**** TASK DATA

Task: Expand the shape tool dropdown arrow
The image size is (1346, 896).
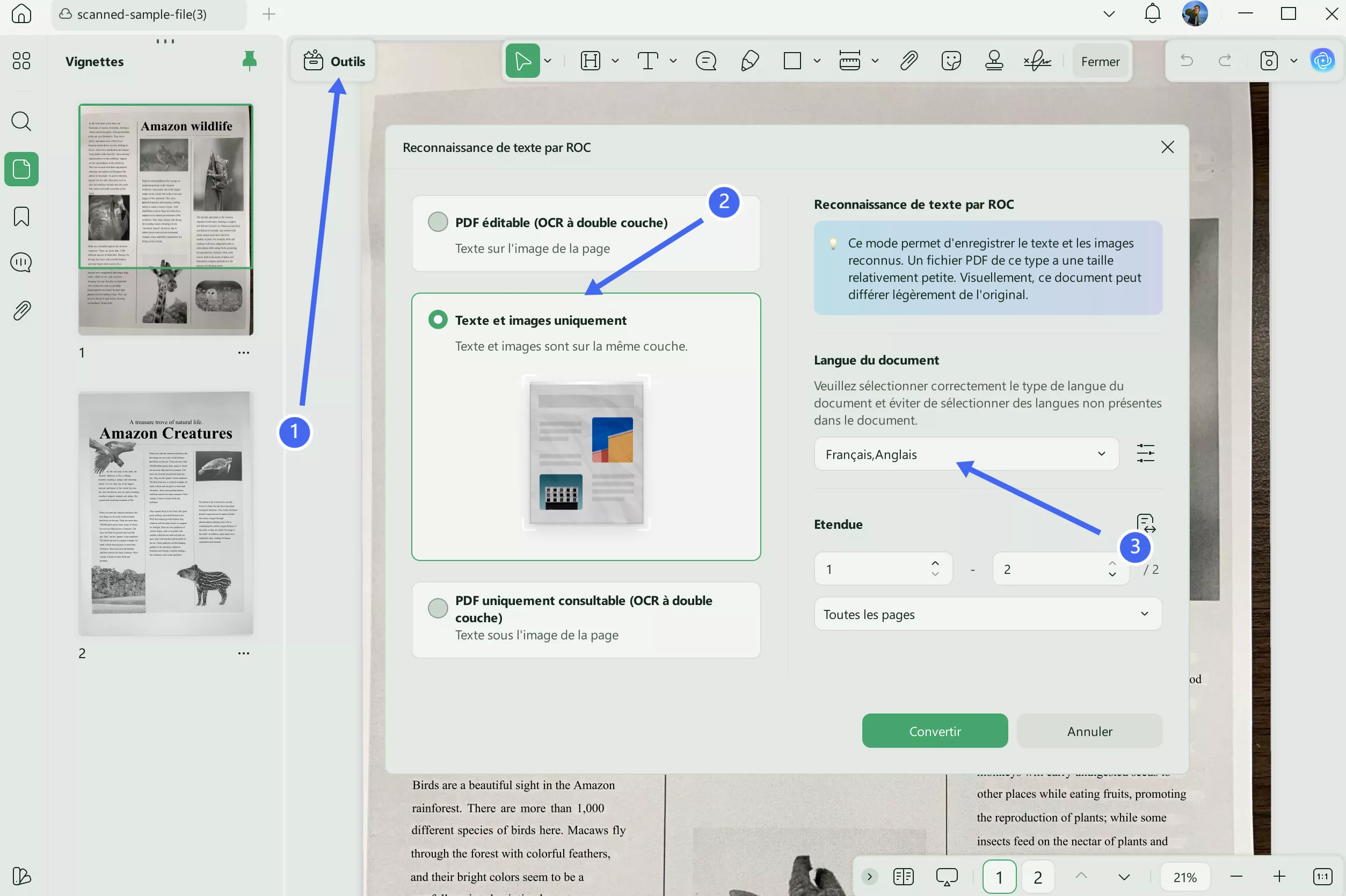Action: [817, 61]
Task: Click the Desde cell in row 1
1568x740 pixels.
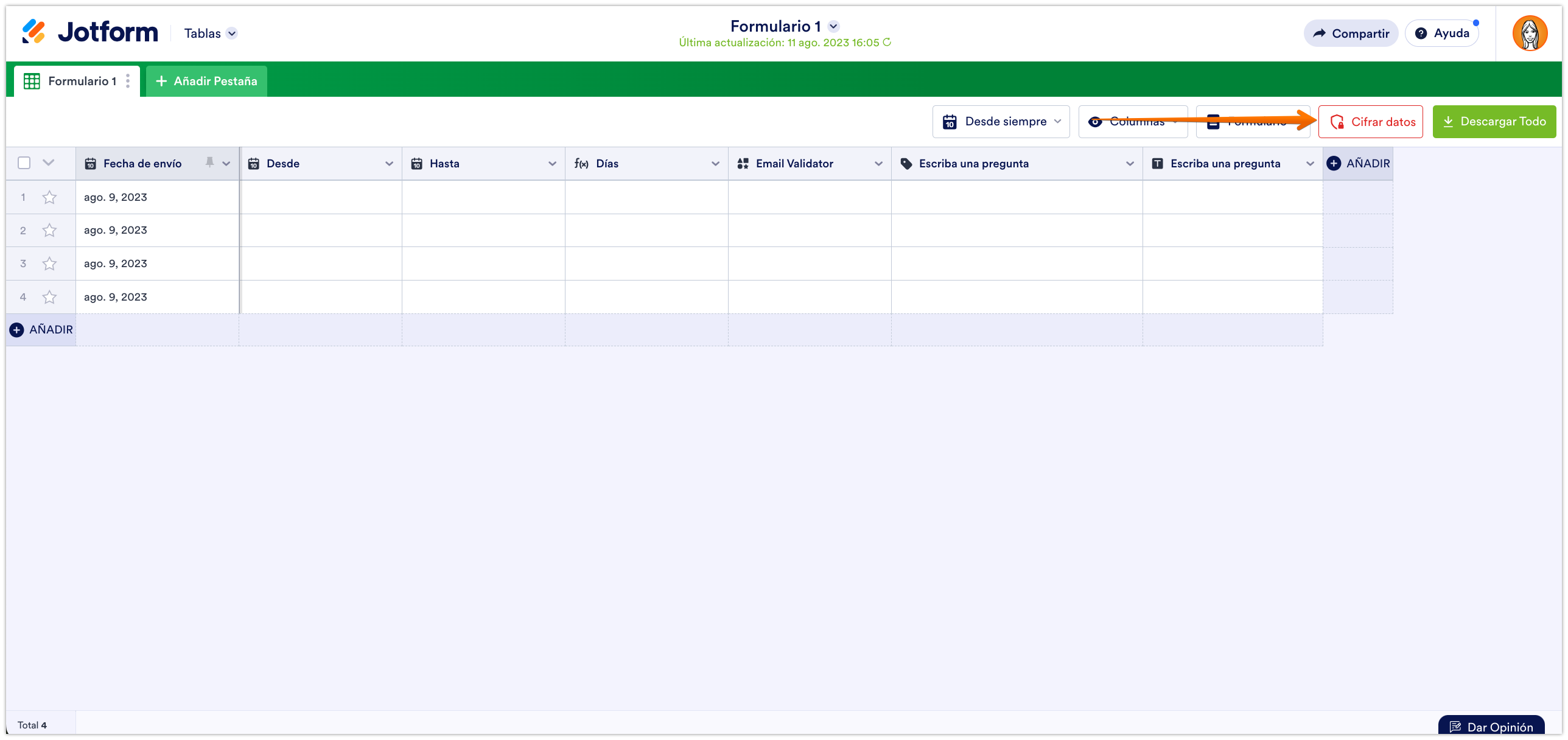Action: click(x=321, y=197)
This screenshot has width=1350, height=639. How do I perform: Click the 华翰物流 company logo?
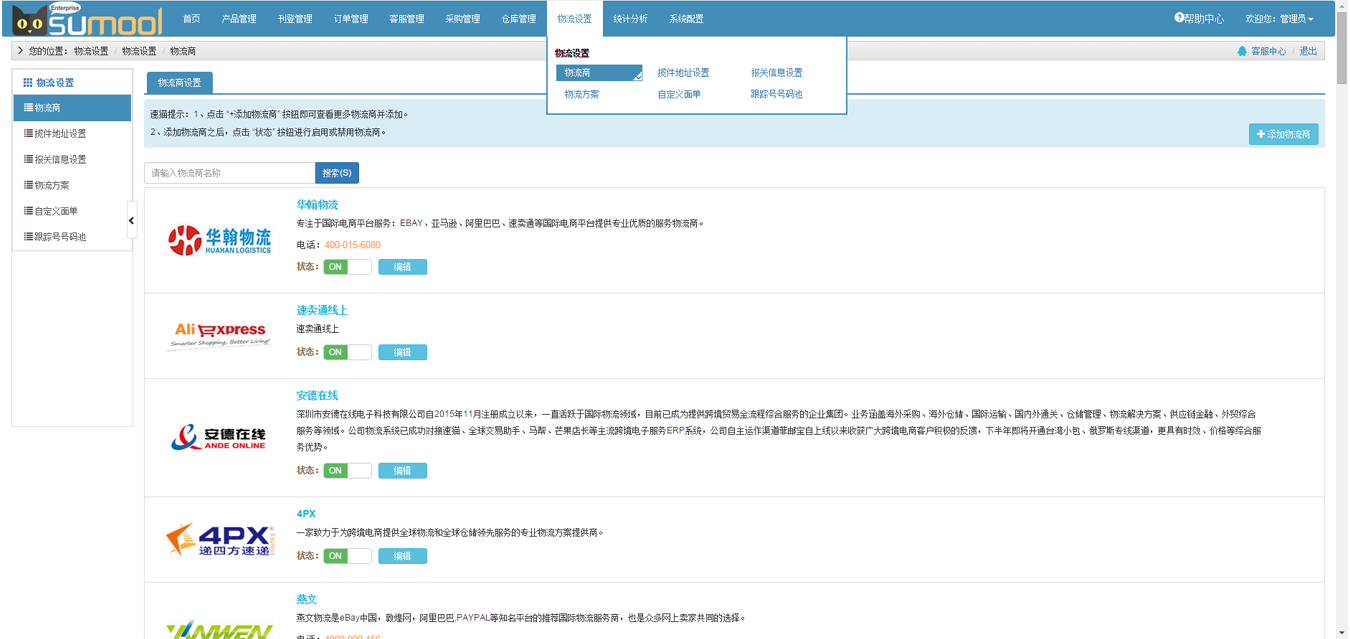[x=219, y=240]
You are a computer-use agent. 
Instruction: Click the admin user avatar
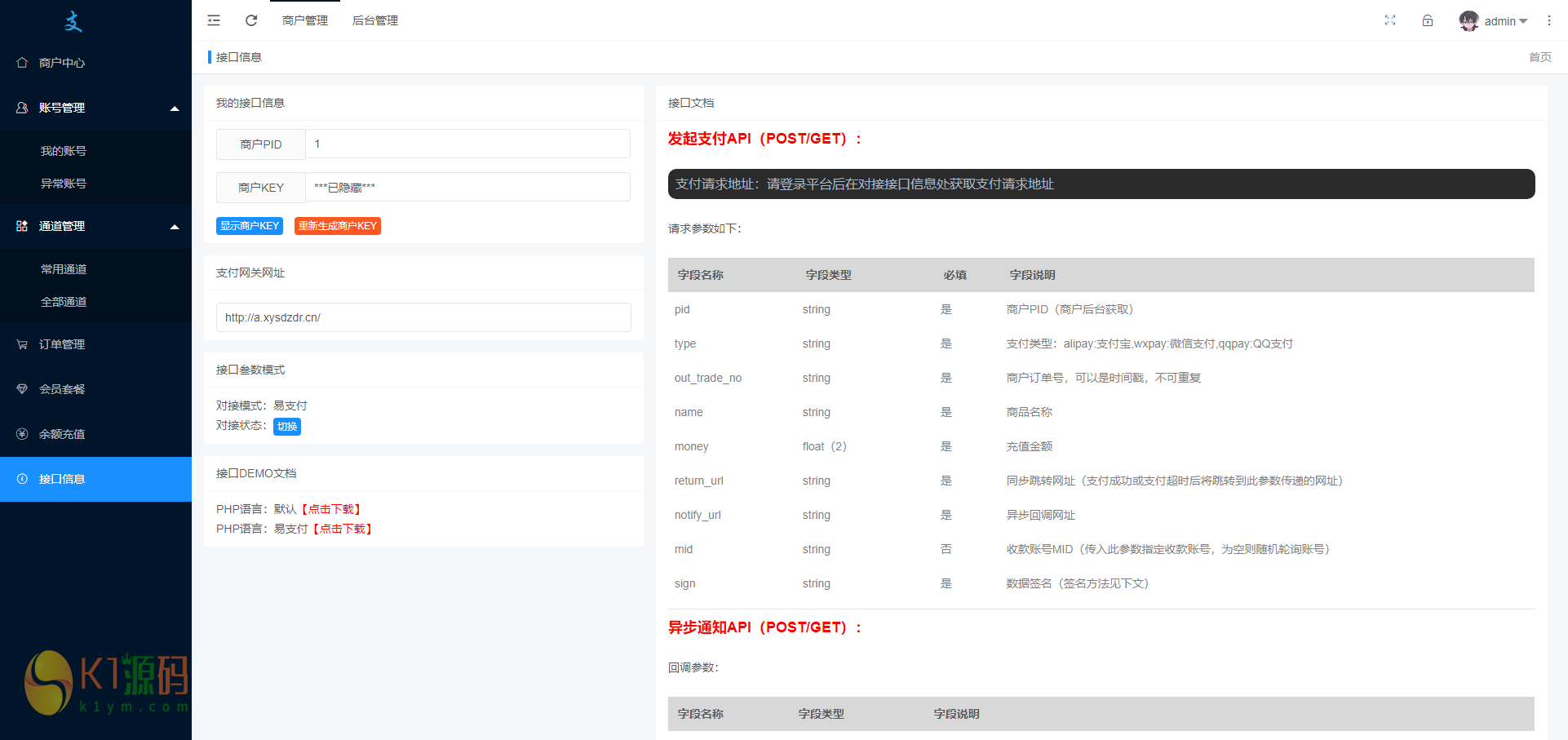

********

Extract every line of text from the entries above, word for word, leaving out the pictures.

* _COMPLETE ANSWER_:
Task: Expand the shape tool dropdown arrow
The image size is (1346, 896).
Action: [817, 61]
Task: Click the Desde cell in row 1
1568x740 pixels.
Action: click(x=321, y=197)
This screenshot has width=1350, height=639. How do I perform: Click the 华翰物流 company logo?
[x=219, y=240]
You are a computer-use agent. 
Instruction: Click the admin user avatar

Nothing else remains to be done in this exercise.